Radhia Jerbi et Noureddine Taboubi président une réunion du bureau de l’UNFT.
L’alliance stratégique qui se dessine entre l’UGTT et l’UNFT pourrait chambouler les rapports de forces sociaux et même politiques en Tunisie.
Par Khémaies Krimi
Selon nos informations, d’anciens hauts cadres de l’Union générale tunisienne du travail (UGTT) ont reçu, ces jours-ci, pour mission d’apporter une aide logistique aux cadres centraux et régionaux de l’Union nationale de la femme tunisienne (UNFT) qui vient de renouveler ses structures et de tenir démocratiquement son congrès sous la houlette de la centrale syndicale.
La décision serait prise d’un commun accord entre Radhia Jerbi, présidente de l’UNFT, et Noureddine Taboubi, secrétaire général de l’UGTT, qui avait présidé et animé les travaux le 14e congrès de l’UNFT (fin octobre 2017).
Ce congrès qui équivaut, selon les observateurs de la scène tunisienne, à la renaissance de l’organisation féminine, voire à sa refondation dans un nouveau contexte national.
Objectif immédiat, aider l’UNFT à se redresser
L’objectif visible de ce rapprochement serait, dans un premier temps, d’aider l’UNFT à se redresser et à mener une bataille juridique onéreuse pour récupérer une quinzaine de ses locaux squattés et occupés illégalement, au temps de la sinistre «Troïka», l’ancienne coalition gouvernementale conduite par le parti islamiste Ennahdha.
Pour mémoire, l’UNFT, qui avait été brutalement marginalisée au lendemain du soulèvement du 14 janvier 2011, s’est vue privée de la prise en charge par le budget de l’Etat des salaires de ses employées permanentes.
Les islamistes, qui ont accédé au pouvoir en janvier 2012, lui reprochaient d’avoir été, depuis 1956, un appendice du parti unique au pouvoir, le Parti socialiste destourien (PSD) de Bourguiba devenu ensuite le Rassemblement constitutionnel démocratique (RCD) avec Ben Ali.
Aujourd’hui, c’est l’UGTT qui garantit auprès des banques de la place les salaires des employées de l’UNFT, et qui est en train de prendre pratiquement en charge la doyenne des organisations féminines.

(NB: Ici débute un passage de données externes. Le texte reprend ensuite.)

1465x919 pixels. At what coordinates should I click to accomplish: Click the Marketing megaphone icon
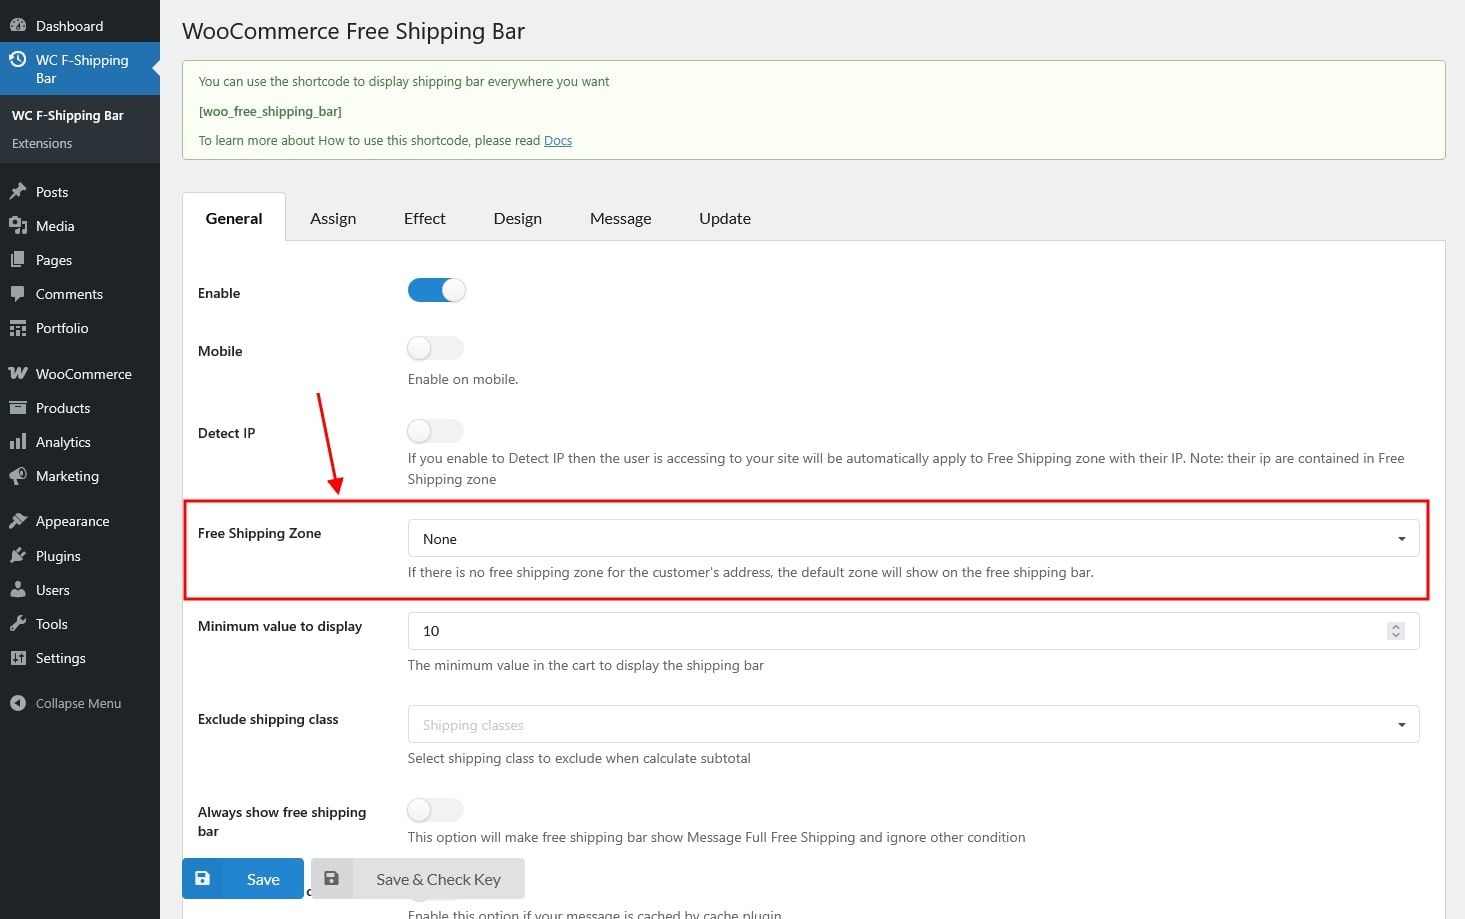18,476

Concrètement, les anciens cadres de l’UGTT sont chargés de valoriser l’action de l’UNFT dans les régions, de restaurer ses locaux et de diversifier l’assistance qu’elle apporte à la femme rurale.
Cette assistance va porter sur le lancement immédiat de microprojets agricoles et autres au profit des femmes, et ce, conformément aux spécificités économiques de chaque région.
Il s’agit également de sensibiliser les partenaires étrangers (organisations de la société civile, agences onusiennes spécialisées dans le genre et autres bailleurs de fonds…) à soutenir l’UNFT.
A l’horizon, une alliance stratégique
Le deuxième objectif non-dit de ce rapprochement serait d’ordre politique et stratégique. Il porterait sur la mise en place d’un noyau d’une alliance sociale ouverte aux autres organisations nationales.
L’ultime but serait de constituer un front pérenne à même d’assurer la stabilité sociale du pays et de prévenir tout futur retournement de situation qui serait préjudiciable aux travailleurs et aux femmes comme ce fut le cas avec les islamistes de la «Troïka».
Ainsi, l’UNFT, qui a acquis avec son 14e congrès une nouvelle légitimité irréprochable qu’aucune force politique du pays ne peut oser, dorénavant, mettre en doute, compte sur l’aide de la centrale syndicale pour retrouver, pleinement, sa place parmi les forces du progrès du pays.
Plus que jamais indépendante dans ses décisions, l’UNFT redevient une organisation comme les autres organisations nationales. A travers ce rapprochement avec la centrale syndicale, elle semble avoir choisi son futur allié.
Il faut admettre que si jamais ce rapprochement évolue réellement vers une véritable alliance, il pourrait déjà, en attendant son ouverture à d’autres organisations, chambouler les rapports de forces sociaux et même politiques dans le pays.
Effectivement, fortes de leur implantation dans tout le pays, l’UGTT et l’UNFT, qui comptent des centaines de milliers d’adhérents et des milliers de représentations et de locaux, peuvent être des arbitres déterminants lors des futures échéances électorales. On l’aura dit.